武術運動管理中心主任高小軍也承認功夫片對于武術的推廣作用很大,“武術完全可以成為流行時尚的選擇之一,動作電影對于武術某些功能藝術化的放大也是為了最完美地體現它的特質,就宣傳而言非常好。”
■免費外派武術教練
凡是喜歡看功夫片或者是喜歡讀武俠小說的人都會很熟悉一個情節,某門派的武功秘笈絕對是傳內不傳外,比如說金庸筆下少林寺的鎮寺之寶《易筋經》,《天龍八部》里的慕容博和蕭遠山兩人躲在藏經閣內數十年都沒能窺其一二。其實所謂的武林絕學遠沒有傳說中的那樣高深莫測,持有者對于它的態度也并非那般諱莫如深。
本屆亞運會的首枚金牌在男子長拳的比賽中產生,亞軍和季軍分別是日本選手市來崎大祐和伊朗的伊赫桑-甘佩巴里,他們的師傅都是中國人,市來崎大祐的師父是從公派改為“私派”的孫建明,甘佩巴里的師父則是“援外”生涯即將結束的穆寧。“我們現在每年都會派很多教練去一些武術運動欠發達的國家和地區,遠達非洲和南美洲,而且都是無償的,所有費用都是由我們來承擔。”武術運動管理中心主任高小軍說,“現在外派還有進一步擴大的趨勢,今年就派了30多個人。只有這樣才能讓那里的人們加深對武術的認知,更加認可這項運動。”

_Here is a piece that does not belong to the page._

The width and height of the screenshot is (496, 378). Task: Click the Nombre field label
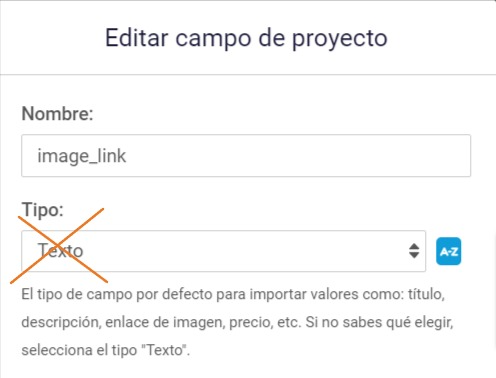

目前來看,武術的“援外”計劃還是有效果的。“剛到伊朗的時候,那里的武術環境還在起步階段,訓練場地都是租用的。”穆寧回憶說,“今年伊朗隊也有了自己的訓練館,而且是伊朗奧委會出了很大一部分資金建設,這是很不容易的。”據他介紹,2007年伊朗學習武術的人在5000至8000人左右,到了2010年人數已經達到2萬人以上,而且越來越多的青少年開始練習武術。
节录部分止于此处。